A proposed interim bylaw failed to win a majority at the council table.

Bad news… or good news?

As someone who has recently spent a fortune on maintaining the trees in my yard, I’m somewhere in between.

I did kind of like most of the interim bylaw. It would have allowed me to make reasonable decisions about how and when to deal with my few trees, but would have offered protection to neighbourhoods with healthy blocks of forest.

But that word “interim” meant something else was coming, and I don’t trust either side of the evenly divided council to come up with a sensible final bylaw.

I might have sided with the pro-tree group until I read some social media comments by ring-leader Councillor Kim Richter. She peddled the fluff that we don’t actually own our trees – they’re only on loan to us. And her minions made reference to our need for trees to make our oxygen.

That scares me. I’m not sure those folks understand the legal concept of ownership. And I know they don’t have a clue about the science of respiration and transpiration – the processes involved in the consumption and production of breathable oxygen by plants.

The trees in my yard have an aesthetic quality that appeals to me, and they make the birds that feast on detrimental bugs in my garden feel at home. They do a lot of good things that keep them from getting stacked in the woodshed.

But 70 per cent of the world’s oxygen comes from aquatic plants and organisms that live in the oceans. And while trees do provide a substantial portion of the other 30 per cent, the handful in my neighbourhood make up only a tiny bit of a tiny bit of a percentage point of all the world’s trees.

All the world’s dandelions probably produce more oxygen than all the trees in Langley.

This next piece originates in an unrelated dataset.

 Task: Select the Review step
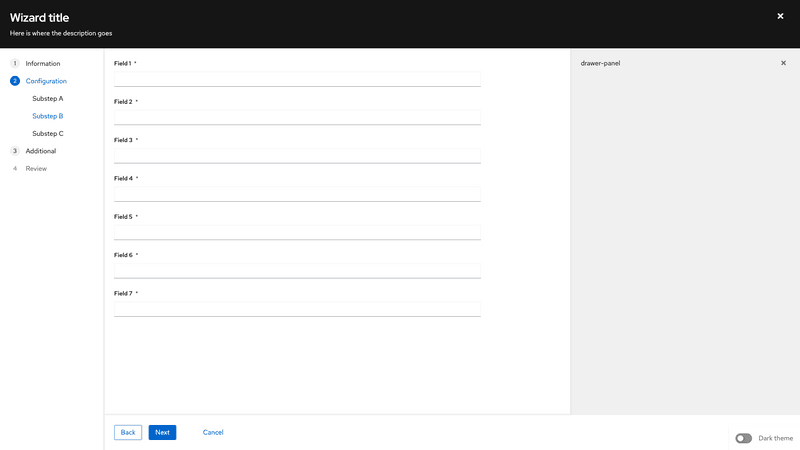36,168
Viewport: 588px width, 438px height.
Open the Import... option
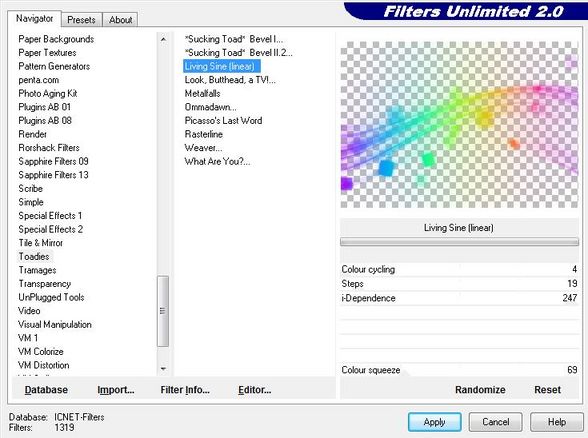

And in this municipality, dandelions, despite being better for bees than a perfect green lawn, are classified as a noxious weed whose eradication could legally be ordered by a council whose members apparently do not understand the concept of property ownership.

So I don’t feel secure entrusting the future of my trees to Richter’s environmental communism, or to Mayor Jack Froese’s develop everythingism.

But they’re both welcome to my dandelions.